必要な作業
A) デジタルとの付き合い方に関する本文のうち、「一方、デジタルテクノロジーは」で始まり「ょうどいい関係」を探ります。」で終わる部分を、「デジタル空間」を「オンライン空間」に置き換えて書き直してください。
B) デジタルとの付き合い方に関する本文によると、トークセッションは何時から何時まで行われますか。
C) デジタルとの付き合い方に関する本文が終わったところから、その続きを書き足してください。

掲載本文
((
一方、デジタルテクノロジーは、日々SNSやあらゆるネット上のサービス上で個人データが蓄積・分析・拡散され、個々のユーザーのネット履歴が即座に広告やECサイトへの誘導に活用されたり、人の注目ばかりを引きつける情報が横行する注意経済(アテンション・エコノミー)が増加したりするなど、デジタル空間における個人の尊厳や自律が危ういものになっています。そうした人々の警戒心が今後のデジタル化を阻む要因にもなっているのも事実です。またSNSやゲームアプリ依存、ネット上の言論空間で起きる炎上や分断、誹謗中傷の問題など、デジタルと付き合う上での課題は山積みともいえます。

それでは、デジタルテクノロジーとのより良い付き合い方とは何なのでしょうか? 前半のトークセッション、後半では個人データを用いたワークショップを通じて、人間とデジタルとの「ちょうどいい関係」を探ります。

①【トークセッション】14時00分~15時30分
デジタルは「ちょうどいい道具」になれるのか?~現代のコンヴィヴィアリティをめぐって

概要
人間とデジタルやAIの違いを明確にすることで、どのあたりが人とテクノロジーの「ちょうどいい」関係なのかを探るべく、多様なゲストをお迎えして議論します。 デザインエンジニアとして人とテクノロジーの共生を提唱し、『コンヴィヴィアル・テクノロジー 人間とテクノロジーが共に生きる社会へ』を今年出版した緒方壽人氏(Takram)、対人認知のバイアスの社会への影響を社会心理学の立場から研究する唐沢かおり氏(東京大学大学院人文社会系研究科社会文化研究専攻教授)、JUNETやWIDE Projectでの活動を通して日本におけるインターネットの発展・普及に貢献してきた砂原秀樹氏(慶應義塾大学大学院メディアデザイン研究科教授)、「べき則」の観点からデジタルと人間の違いを明らかにしてきた七丈直弘氏(一橋大学 経営管理研究科教授)をお迎えし、人間とデジタルの「ちょうどいい」関係について議論します。
))
データ抜粋
((
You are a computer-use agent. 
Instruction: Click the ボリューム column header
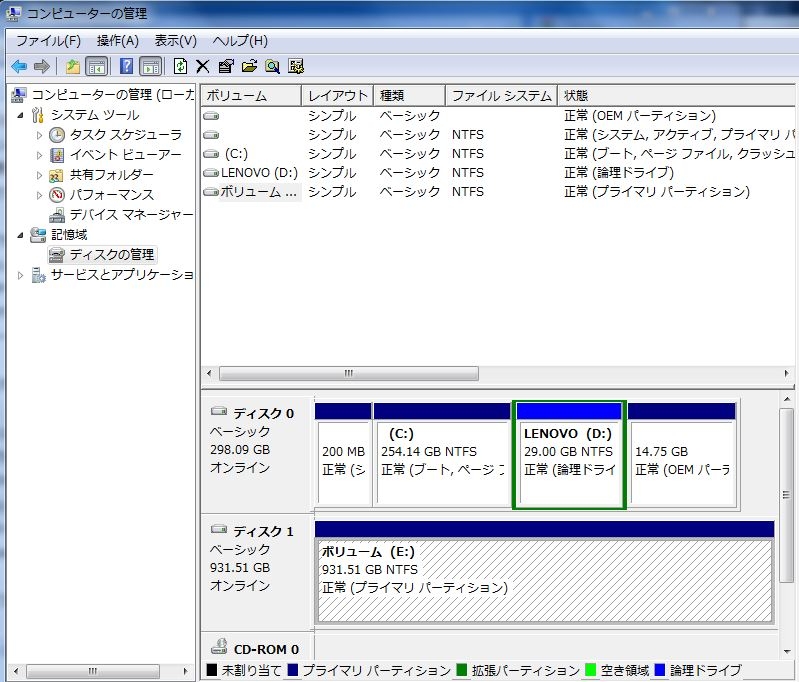click(251, 96)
))
解答一覧
A)
一方、デジタルテクノロジーは、日々SNSやあらゆるネット上のサービス上で個人データが蓄積・分析・拡散され、個々のユーザーのネット履歴が即座に広告やECサイトへの誘導に活用されたり、人の注目ばかりを引きつける情報が横行する注意経済(アテンション・エコノミー)が増加したりするなど、オンライン空間における個人の尊厳や自律が危ういものになっています。そうした人々の警戒心が今後のデジタル化を阻む要因にもなっているのも事実です。またSNSやゲームアプリ依存、ネット上の言論空間で起きる炎上や分断、誹謗中傷の問題など、デジタルと付き合う上での課題は山積みともいえます。

それでは、デジタルテクノロジーとのより良い付き合い方とは何なのでしょうか? 前半のトークセッション、後半では個人データを用いたワークショップを通じて、人間とデジタルとの「ちょうどいい関係」を探ります。

B) 14時00分から15時30分までです。

C)
登壇者
緒方壽人(Takram デザインエンジニア)
唐沢かおり(東京大学 大学院人文社会系研究科 教授)
砂原秀樹(慶應義塾大学大学院メディアデザイン研究科教授)
七丈直弘(一橋大学 経営管理研究科 教授)
ファシリテーター
塚田有那(編集者/キュレーター)

②【ワークショップ】15時45分~18時00分
デジタルペルソナから『ちょうどいい道具とは何か?』を考える

概要
日々ネットサービスに提供している個人データからは、データ上の「デジタル・ペルソナ」が浮かび上がってきます。データから描き出されるデジタルとしての"自分"は、一体どんな姿をしているのでしょうか?
このワークショップでは、Google Takeoutサービスを活用し、デジタルサービスの利用により蓄積・収集された利用履歴といった個人データを、ユーザー本人がそのまま保有し・再利用する「データポータビリティ」を体験します。後半では、今秋公開予定のアプリ『Personary 2021』を活用し自分のデジタル上のペルソナを可視化します。

導入講演
國領二郎(慶應義塾大学総合政策学部 教授)
登壇者
(前半)「デジタル情報を自分の手に取り戻す体験をする」
    柴崎亮介(東京大学 空間情報科学研究センター教授)
(後半)「自分のデジタルペルソナを体験する」
    橋田浩一(東京大学大学院情報理工学系研究科 ソーシャルICT研究センター教授)
ファシリテーター
庄司昌彦(武蔵大学社会学部 教授/国際大学GLOCOM主幹研究員)
塚田有那(編集者・キュレーター)

※詳細はお申込者に直接ご連絡いたします。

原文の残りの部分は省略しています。